Si tratta di uno sforzo certamente oneroso, proprio perché non interiorizzato, anche se, almeno economicamente, l’emulazione di casi pubblici e l’offerta consulenziale ribassista permettono di contenere i costi.

Maggiore attenzione deve essere riservata all’acquisizione strumentale, in virtù dei diversi piani tariffari, al cospetto di un dialogo problematico tra unità organizzative all’interno della stazione appaltante, e una certa difficoltà può rinvenirsi nel reperire risorse umane effettivamente qualificate.

Ovviamente, gli obblighi in questo modo sono pienamente soddisfatti, senza, almeno in apparenza, modificare la natura del proprio vissuto quotidiano, semmai accantonando il fastidio.

Al centro di questo investimento, dai contorni ancora oscuri per molte stazioni appaltanti e per molti enti concedenti, sta, perciò, il BIM, acronimo ormai familiare a chiunque, per cui, tuttavia, esiste una sterminata pubblicistica, una vasta letteratura e una notorietà non accompagnata da definizioni davvero non del tutto condivisibili e credibili.

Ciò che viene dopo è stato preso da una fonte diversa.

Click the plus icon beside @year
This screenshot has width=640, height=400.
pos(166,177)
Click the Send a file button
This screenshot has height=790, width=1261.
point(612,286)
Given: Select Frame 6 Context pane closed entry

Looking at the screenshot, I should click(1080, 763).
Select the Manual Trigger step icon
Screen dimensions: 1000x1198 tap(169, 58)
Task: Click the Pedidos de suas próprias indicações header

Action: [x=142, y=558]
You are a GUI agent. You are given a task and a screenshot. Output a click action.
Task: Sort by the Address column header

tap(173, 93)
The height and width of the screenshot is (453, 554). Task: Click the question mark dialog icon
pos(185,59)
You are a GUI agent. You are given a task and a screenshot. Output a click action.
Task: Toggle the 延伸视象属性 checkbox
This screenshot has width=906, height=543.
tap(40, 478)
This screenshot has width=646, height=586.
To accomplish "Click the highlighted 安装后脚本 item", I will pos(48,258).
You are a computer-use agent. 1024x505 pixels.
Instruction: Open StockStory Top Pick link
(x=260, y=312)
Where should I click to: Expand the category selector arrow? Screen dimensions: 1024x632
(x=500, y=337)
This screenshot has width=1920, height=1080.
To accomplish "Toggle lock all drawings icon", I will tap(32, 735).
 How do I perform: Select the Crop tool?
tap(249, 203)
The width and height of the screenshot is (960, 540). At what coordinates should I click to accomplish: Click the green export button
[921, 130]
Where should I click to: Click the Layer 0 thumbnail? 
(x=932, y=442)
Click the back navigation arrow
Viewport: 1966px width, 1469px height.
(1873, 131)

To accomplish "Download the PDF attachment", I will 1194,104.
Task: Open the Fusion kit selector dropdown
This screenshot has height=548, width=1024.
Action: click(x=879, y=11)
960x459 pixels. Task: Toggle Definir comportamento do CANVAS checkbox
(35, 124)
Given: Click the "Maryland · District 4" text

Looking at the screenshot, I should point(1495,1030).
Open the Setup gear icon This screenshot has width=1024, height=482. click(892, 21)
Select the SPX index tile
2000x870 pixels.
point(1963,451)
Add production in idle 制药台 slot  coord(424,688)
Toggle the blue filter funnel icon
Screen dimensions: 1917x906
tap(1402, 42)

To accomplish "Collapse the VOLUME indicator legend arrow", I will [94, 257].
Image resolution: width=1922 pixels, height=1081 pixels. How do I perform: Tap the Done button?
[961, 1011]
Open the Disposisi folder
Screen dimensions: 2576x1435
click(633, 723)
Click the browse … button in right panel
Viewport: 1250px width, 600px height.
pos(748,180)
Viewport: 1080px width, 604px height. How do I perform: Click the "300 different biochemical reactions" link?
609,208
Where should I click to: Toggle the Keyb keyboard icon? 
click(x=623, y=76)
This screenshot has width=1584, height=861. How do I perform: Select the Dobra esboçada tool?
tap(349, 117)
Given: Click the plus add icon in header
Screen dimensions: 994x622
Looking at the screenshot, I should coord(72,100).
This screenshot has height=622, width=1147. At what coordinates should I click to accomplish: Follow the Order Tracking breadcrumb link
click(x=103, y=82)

In senso proprio, si dovrebbe, perciò, procedere, sin dall’affidamento dei contratti pubblici relativi ai servizi di ingegneria e di architettura a richiedere al ceto professionale, interno ed esterno al committente, di configurare i modelli informativi, nei fatti ridotti spesso a rappresentazioni parametriche tridimensionali dei contenuti di un progetto, in cui la dimensione geometrica prevalga nettamente.

Il beneficio principale atteso dai modelli informativi è di estrarre da essi elaborati grafici che presentino minori incoerenze rispetto a quelli convenzionali, migliorare i computi metrici e, infine, utilizzare gli stessi modelli per simulazioni di ordine energetico, strutturale, impiantistico, costruttivo.

La possibilità, poi, di disporre di un rilievo digitale quanto a ciò che sia osservabile, può offrire ulteriore soddisfazione e permettere di avere confidenza nei dati di ingresso.

È evidente che tutto ciò possa assicurare qualche miglioramento nelle prassi analogiche, per un verso rassicurando gli attori, per un altro, sollecitandoli a uno sforzo i cui ritorni possono certo essere misurati quanto a forometrie non improvvisate e a maggiore coerenza nei rapporti tra gli elementi costruttivi.

Si può, invece, proporre una narrazione assai differente, per cui l’argomento cambia in modo radicale e riguarda la trasformazione digitale delle organizzazioni pubbliche, vertendo sulla centralità della gestione patrimoniale e sulla integrazione dei processi decisionali tramite la continuità di flussi informativi.

Che cosa diremmo se proponessimo il famigerato BIM come strumento per far convergere le culture disciplinari e per ripensare le strutture organizzative, in vece che enfatizzare liturgicamente una concezione di collaborazione più da catechismo, ideologica?

Che cosa sarebbe se stessimo riflettendo sulla riforma dell’amministrazione pubblica nell’impiego delle provviste finanziarie per valorizzare la dotazione in patrimoni e per ottimizzare investimenti con riguardo alla spesa corrente?

O preferiamo pensare al BIM come pareti che includono serramenti, messi a sistema?

Il tema è, dunque, tutt’altro: non già solo rappresentazioni tridimensionali di un edificio, di una infrastruttura ovvero di una rete, bensì la rivisitazione di processi decisionali agiti da risorse umane specificamente qualificate e supportati da strutture e da basi di dati.